Che si tratti di lievi affaticamenti muscolari o di traumi più seri che costringono giocatori pagati milioni di euro fuori dai campi per diversi mesi, poco cambia: il calendario sempre più fitto di appuntamenti spinge i tesserati ad incrementare il numero delle loro prestazioni, aumentando però anche il rischio di subire degli infortuni.

Proteste sempre più accese

E così, dinanzi a questo scenario, non stupisce più che giungano forti le critiche da parte di molti dei protagonisti del nostro massimo campionato. Qualche settimana fa, per esempio, l’allenatore della Lazio Maurizio Sarri aveva definito “folle” il calendario, dichiarandosi arrabbiato (la parola esatta era un’altra, ma la omettiamo) con Uefa, Fifa e Lega Serie A, rei di “mandare i ragazzi al macello senza che nessuno intervenga”.

Guai poi a pensare che le lamentele siano solo di stampo tricolore. Dall’Inghilterra aveva precedentemente tuonato in modo simile anche Pep Guardiola, allenatore del Manchester City, che aveva invitato i club a fare pressioni su Fifa e Uefa affinché si possa cambiare strada.

Sempre oltre Manica, una voce ancora più forte è stata quella di Erik Ten Hag, dei rivali del Manchester United, che ha evidenziato come i giocatori non siano più in grado di reggere questo sovraccarico, sottolineando come il numero degli infortunati sia “impressionante”. Il coach olandese ha poi ricordato come la scorsa stagione abbia avuto come protagonista anche la Coppa del Mondo e sia stata così particolarmente usurante, e come terminati i campionati ci sia stato l’appuntamento con la Nations League, che ha ridotto fortemente i giorni di riposo estivi.

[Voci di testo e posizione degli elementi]
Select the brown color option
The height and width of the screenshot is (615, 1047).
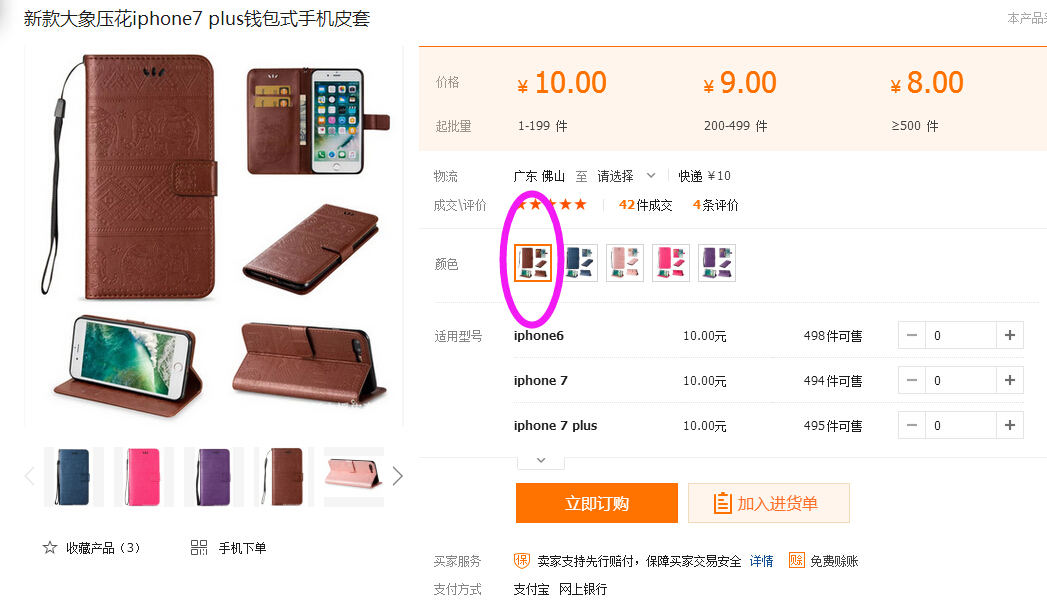533,263
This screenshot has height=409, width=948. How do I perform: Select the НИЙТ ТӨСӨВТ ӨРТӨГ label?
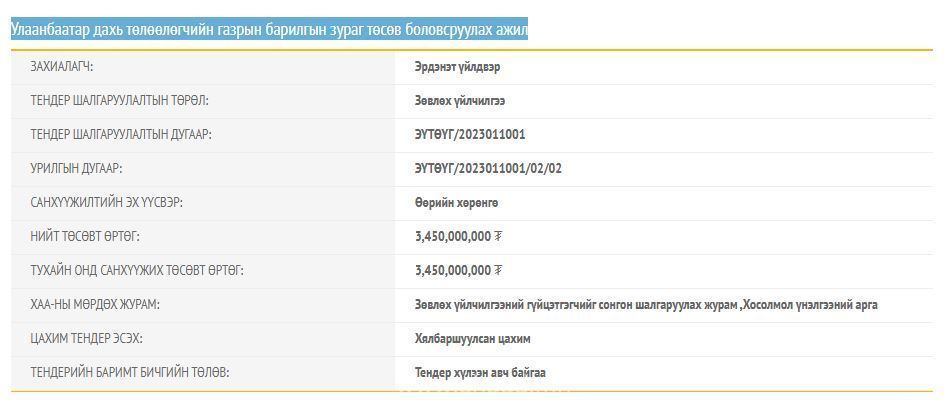coord(85,237)
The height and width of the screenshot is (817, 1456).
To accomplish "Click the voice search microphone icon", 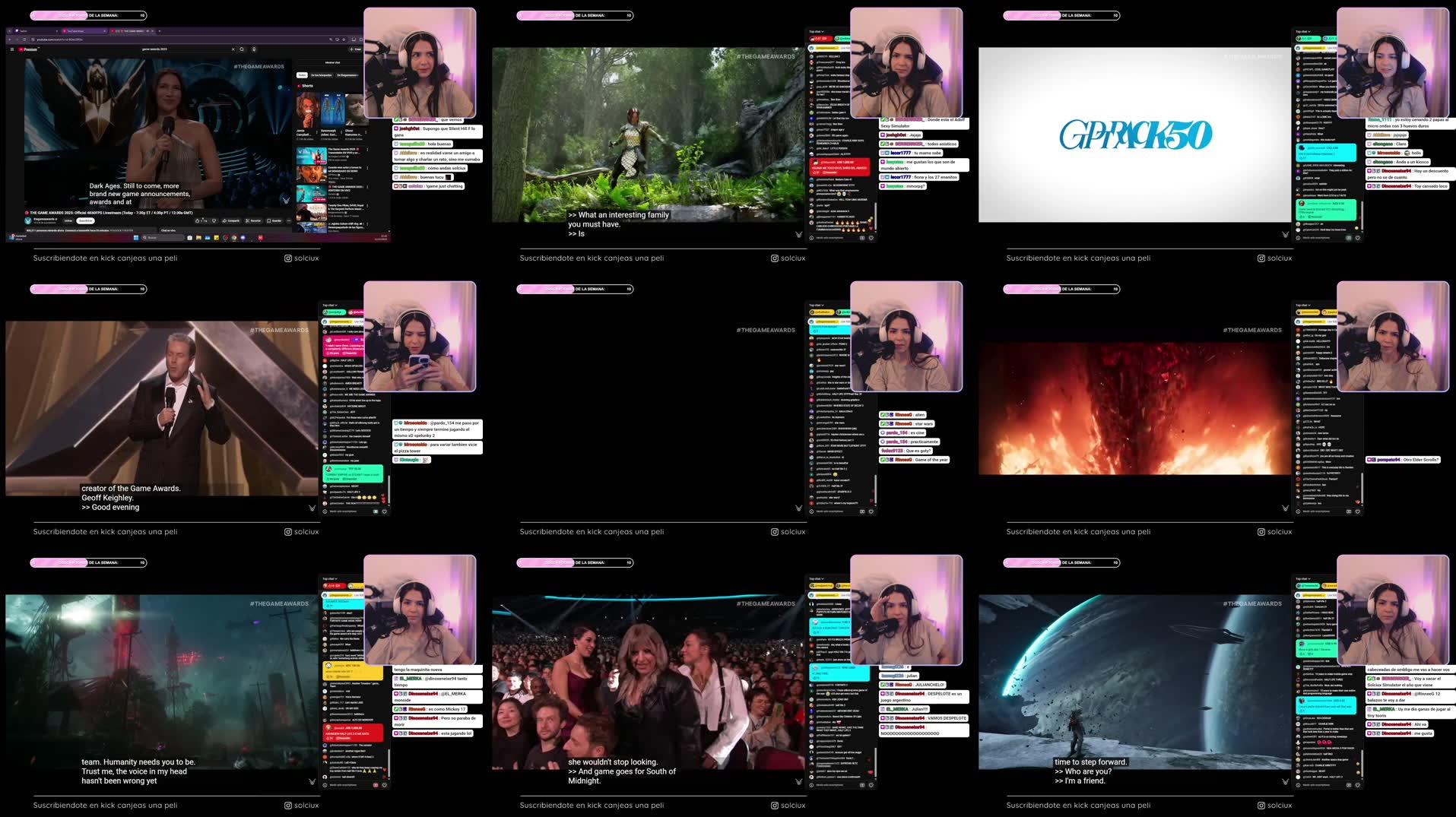I will point(255,48).
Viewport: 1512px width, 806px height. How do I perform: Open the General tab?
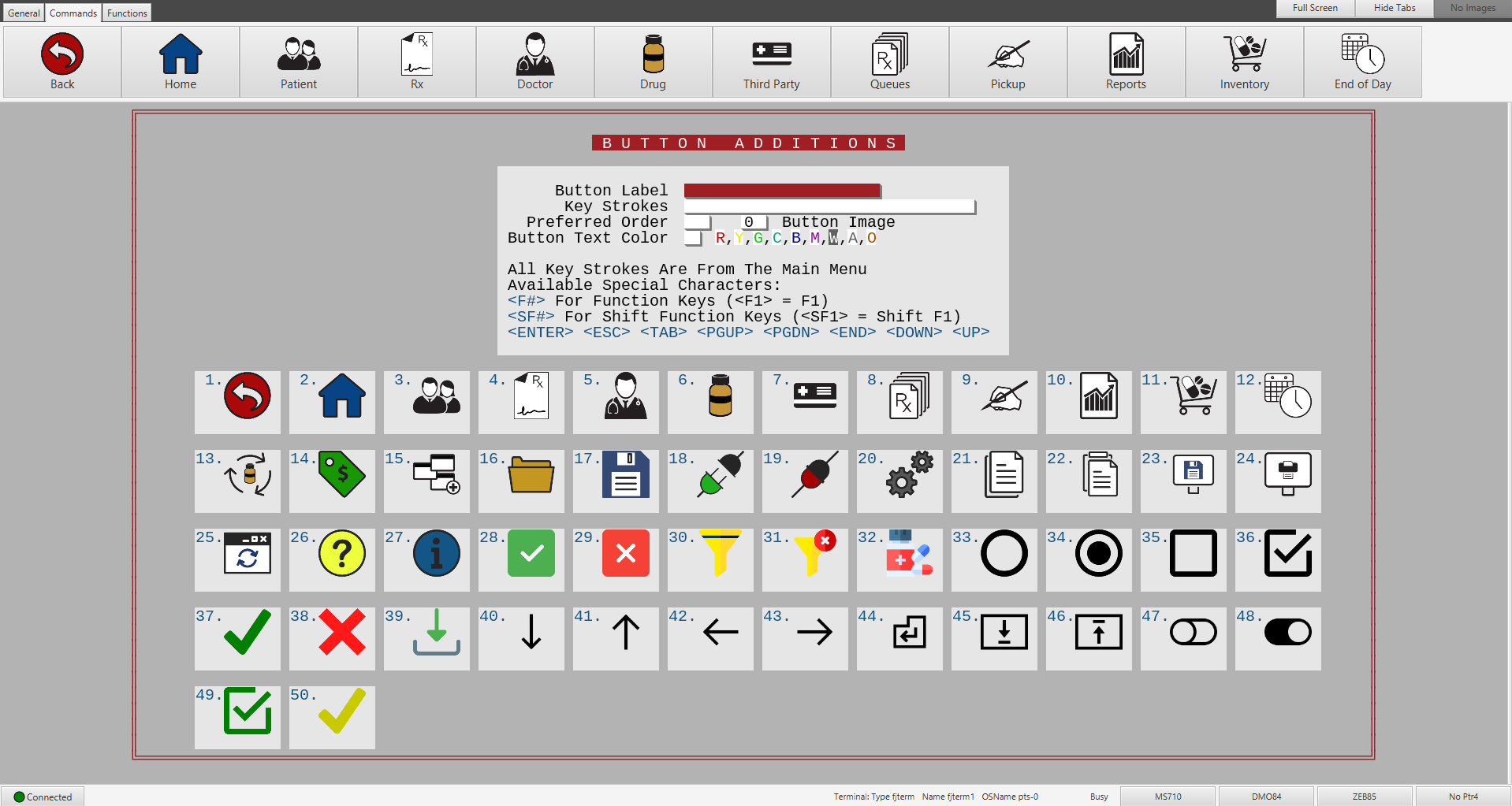point(24,13)
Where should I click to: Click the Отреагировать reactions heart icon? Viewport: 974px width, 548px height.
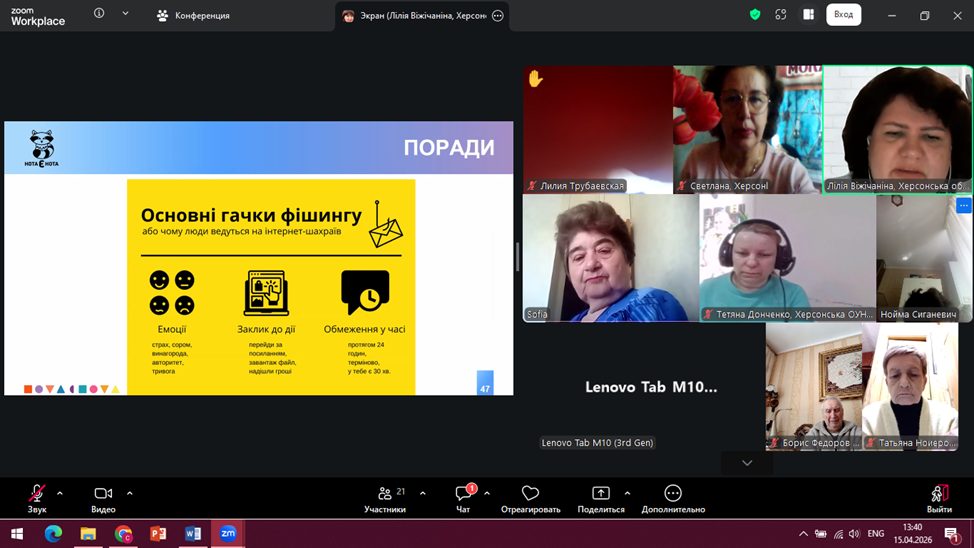point(530,494)
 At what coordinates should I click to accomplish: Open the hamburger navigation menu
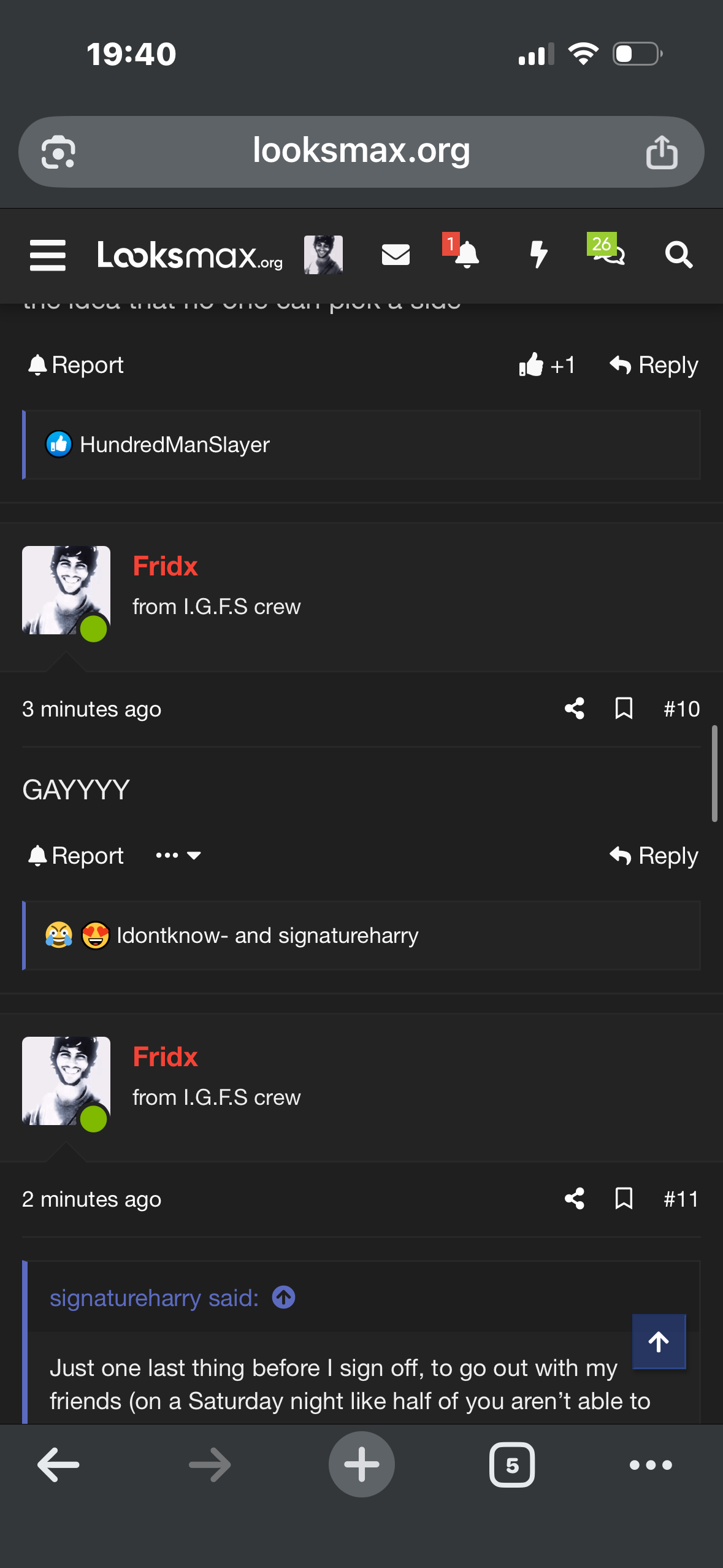pyautogui.click(x=48, y=255)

Le consegne ::
a - Indica se le seguenti affermazioni concordano con l'articolo, rispondendo sì o no e citando alla lettera le parole dell'articolo che lo stabiliscono: (i) Maurizio Sarri allena la Lazio; (ii) Guardiola ha invitato i club a fare pressioni su Fifa e Uefa; (iii) Erik Ten Hag allena il Manchester City.
b - Ricopia le righe del materiale di partenza cominciando da quella che contiene "Viewport: 1512px width, 806px" e fermandoti dopo l'ultima riga. Lascia fuori le immagini.
Le righe non hanno alcun legame con l'articolo.

Risposte per consegna ::
a -
(i) Sì: "l’allenatore della Lazio Maurizio Sarri".
(ii) Sì: "che aveva invitato i club a fare pressioni su Fifa e Uefa".
(iii) No: "Erik Ten Hag, dei rivali del Manchester United".

b -
Viewport: 1512px width, 806px height. How do I perform: Open the General tab?
point(24,13)
Where should I click to: Click the Отреагировать reactions heart icon? Viewport: 974px width, 548px height.
point(530,494)
 At what coordinates should I click to accomplish: Open the hamburger navigation menu
pyautogui.click(x=48, y=255)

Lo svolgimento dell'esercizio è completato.